While rumours that Chartered might be sold were rife before the rights issue was made public, speculation is in overdrive now. If Chartered is to be sold, however, it's got a way to go in any pre-sale beautification campaign. The chipmaker has posted six straight quarters of losses. It lost $384 million in 2001 and analysts estimate losses could be as high as $400 million this year and $230 million next year.

The foundry's overall capacity utilization rate is running at about 40%, better than the low of 18% a year ago but well below its break-even rate of about 75%. By contrast, the utilization rate at rival Taiwan Semiconductor Manufacturing Co., (TSMC), the world's largest chipmaker, is about 65%, and at United Microelectronics Corp. 65%-70%.

Chartered is also grappling with long-term structural issues. It's got to compete with the fabs at the bottom of the technology spectrum that are coming on stream in countries like Malaysia, China and Korea. At the same time, it's trying to keep in step with the top-tier foundries in Taiwan. Its advanced-process technology is also lagging; Chartered is up to four quarters behind TSMC. Chia has said that it expects to catch up by the time 0.10-micron wafers are rolled out next year, but for now, few are willing to bet that it will. "There is no room for lagging players in foundries," says Russell Tan, an analyst with NetResearch Asia, a Singapore investment advisory firm. "Chartered will have to do something drastic soon or be sold for scrap in a few years' time, given its business model, cost structure, customers, and technology."

"[They're] not good enough to have the premium pricing that the Taiwanese guys have," adds Arthur Chai of Morley Fund Management in Singapore. "So long term, there are questions about sustainability. Selling it away might be the best way to address it."

Can Chartered chart a new course? That will depend on whether Temasek will continue pumping money into the company and upgrade its facilities to rival the Taiwanese--or cut its losses and bow out of the industry. "The choice now facing Temasek is either to exit the foundry business or to launch a massive up-scaling to match the industry leaders," says Tan.

TIME IS RUNNING OUT

Chia declined to be interviewed for this story. But Guilmart argues that Chartered has learned lessons from the current downturn in electronics demand. Chartered has also raised the portion of annual revenues it spends on research and development (see chart below). It will spend about $100 million on R&D this year, up from last year's $79 million.

Guilmart also argues that Chartered can afford to be a few months behind the technology curve because it doesn't need to be No.1 in all chip segments. "If you want to be a major player in microprocessors or in graphics chips, you've got to be the No.1 in technology," he says. "In the area of the convergence of communications, computers and consumer electronics, there are plenty of spaces you don't need to be No.1 [or] have the latest and greatest technologies."

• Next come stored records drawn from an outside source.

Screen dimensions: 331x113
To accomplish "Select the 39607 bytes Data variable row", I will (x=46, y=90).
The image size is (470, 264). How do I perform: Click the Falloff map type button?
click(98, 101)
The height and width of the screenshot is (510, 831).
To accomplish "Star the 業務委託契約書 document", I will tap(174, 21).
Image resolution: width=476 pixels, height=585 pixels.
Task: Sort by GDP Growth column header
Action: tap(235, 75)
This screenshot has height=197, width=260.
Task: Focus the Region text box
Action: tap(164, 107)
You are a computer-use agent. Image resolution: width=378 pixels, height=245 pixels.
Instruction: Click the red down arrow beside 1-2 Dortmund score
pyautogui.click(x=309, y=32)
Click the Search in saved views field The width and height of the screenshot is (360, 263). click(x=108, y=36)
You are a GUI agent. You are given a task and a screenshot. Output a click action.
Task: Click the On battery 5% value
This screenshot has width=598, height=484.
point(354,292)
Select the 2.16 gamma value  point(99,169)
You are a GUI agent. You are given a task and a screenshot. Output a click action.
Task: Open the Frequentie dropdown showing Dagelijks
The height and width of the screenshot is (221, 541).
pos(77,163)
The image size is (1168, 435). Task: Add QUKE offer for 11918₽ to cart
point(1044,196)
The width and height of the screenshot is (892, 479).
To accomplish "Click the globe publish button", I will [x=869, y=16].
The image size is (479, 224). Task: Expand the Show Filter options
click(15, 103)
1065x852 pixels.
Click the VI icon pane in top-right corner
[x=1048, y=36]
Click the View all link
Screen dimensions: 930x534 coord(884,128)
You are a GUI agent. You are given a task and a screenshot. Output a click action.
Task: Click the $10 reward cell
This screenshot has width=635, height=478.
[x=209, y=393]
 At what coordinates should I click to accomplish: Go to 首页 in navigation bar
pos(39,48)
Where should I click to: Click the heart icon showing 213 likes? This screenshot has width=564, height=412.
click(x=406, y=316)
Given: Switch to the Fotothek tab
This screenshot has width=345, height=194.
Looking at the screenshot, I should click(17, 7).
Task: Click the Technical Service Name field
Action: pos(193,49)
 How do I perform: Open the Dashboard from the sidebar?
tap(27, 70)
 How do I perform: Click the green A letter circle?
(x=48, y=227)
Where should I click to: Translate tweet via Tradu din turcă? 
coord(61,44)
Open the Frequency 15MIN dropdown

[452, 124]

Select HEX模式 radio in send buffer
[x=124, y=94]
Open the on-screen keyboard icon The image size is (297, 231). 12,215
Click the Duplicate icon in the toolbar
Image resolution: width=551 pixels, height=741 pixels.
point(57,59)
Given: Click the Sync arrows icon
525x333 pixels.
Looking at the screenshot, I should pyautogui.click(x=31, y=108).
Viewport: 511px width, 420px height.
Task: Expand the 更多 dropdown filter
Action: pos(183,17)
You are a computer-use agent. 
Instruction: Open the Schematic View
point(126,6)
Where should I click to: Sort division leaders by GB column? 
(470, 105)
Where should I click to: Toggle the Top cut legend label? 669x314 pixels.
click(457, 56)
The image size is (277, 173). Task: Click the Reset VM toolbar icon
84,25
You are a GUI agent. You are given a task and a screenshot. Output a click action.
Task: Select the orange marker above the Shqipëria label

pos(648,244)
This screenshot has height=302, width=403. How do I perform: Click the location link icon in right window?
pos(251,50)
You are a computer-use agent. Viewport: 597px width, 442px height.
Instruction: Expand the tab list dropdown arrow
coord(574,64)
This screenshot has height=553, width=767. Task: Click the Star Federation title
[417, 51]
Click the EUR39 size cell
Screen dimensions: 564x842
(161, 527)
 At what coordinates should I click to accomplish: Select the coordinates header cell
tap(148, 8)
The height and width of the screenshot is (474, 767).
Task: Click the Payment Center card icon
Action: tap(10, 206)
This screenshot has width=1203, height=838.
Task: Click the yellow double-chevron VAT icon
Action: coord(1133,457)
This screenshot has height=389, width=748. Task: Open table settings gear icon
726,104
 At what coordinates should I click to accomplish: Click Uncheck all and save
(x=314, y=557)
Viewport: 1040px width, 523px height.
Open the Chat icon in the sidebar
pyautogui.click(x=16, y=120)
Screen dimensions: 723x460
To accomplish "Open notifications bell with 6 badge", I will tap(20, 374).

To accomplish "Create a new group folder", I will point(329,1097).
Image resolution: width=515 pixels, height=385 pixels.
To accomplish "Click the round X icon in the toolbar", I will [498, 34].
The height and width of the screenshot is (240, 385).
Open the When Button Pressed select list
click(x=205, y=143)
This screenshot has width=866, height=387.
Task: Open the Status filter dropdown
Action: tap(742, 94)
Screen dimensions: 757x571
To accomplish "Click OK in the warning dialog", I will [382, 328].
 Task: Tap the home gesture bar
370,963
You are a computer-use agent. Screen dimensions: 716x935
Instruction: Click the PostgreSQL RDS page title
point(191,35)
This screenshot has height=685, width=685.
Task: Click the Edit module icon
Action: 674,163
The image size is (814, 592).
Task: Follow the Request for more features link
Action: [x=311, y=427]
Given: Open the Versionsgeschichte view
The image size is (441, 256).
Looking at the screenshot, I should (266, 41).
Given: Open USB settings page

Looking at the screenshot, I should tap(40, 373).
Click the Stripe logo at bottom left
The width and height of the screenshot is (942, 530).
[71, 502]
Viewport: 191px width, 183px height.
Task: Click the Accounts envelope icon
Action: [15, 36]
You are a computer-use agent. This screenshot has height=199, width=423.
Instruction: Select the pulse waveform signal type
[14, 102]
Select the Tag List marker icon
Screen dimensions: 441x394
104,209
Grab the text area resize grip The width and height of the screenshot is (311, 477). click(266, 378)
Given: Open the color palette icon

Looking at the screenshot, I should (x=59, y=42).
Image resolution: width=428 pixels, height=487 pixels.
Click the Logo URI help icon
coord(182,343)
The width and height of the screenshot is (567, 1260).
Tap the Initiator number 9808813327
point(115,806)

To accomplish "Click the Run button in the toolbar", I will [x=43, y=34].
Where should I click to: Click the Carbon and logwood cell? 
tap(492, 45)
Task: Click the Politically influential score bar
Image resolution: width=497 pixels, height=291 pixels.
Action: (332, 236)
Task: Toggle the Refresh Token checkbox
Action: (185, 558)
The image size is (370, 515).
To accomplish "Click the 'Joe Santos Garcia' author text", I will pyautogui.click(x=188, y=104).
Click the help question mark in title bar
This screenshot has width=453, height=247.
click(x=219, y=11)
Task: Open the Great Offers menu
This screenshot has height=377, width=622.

Analysts aren't holding their breath. Eric Gomberg, an analyst with United States-based brokerage Thomas Weisel Partners, says in a recent report, ". . . barring a robust semiconductor recovery, this company will face ongoing challenges and a significant cash burn . . . the balance sheet will degrade over time." Adds Lau of HSBC: "Instead of preserving capital, their new strategy seems to be expanding capacity."

One of the simplest strategies for Chartered, analysts say, is to form partnerships and technology alliances with integrated-device manufacturers. In addition, it has already tied up with SMIC, a foundry in Shanghai, and isn't ruling out others.

Chartered's new CEO is listening. He recently told reporters that Chartered hoped to speed up discussions with potential partners on its newest fab. The tie-up "could be technological cooperation or a partnership on the physical assets" of the fab. "We are always looking for new business models and opportunities to evolve the company," he said. Chia knows the makeover can't wait. Time is not on Chartered's side.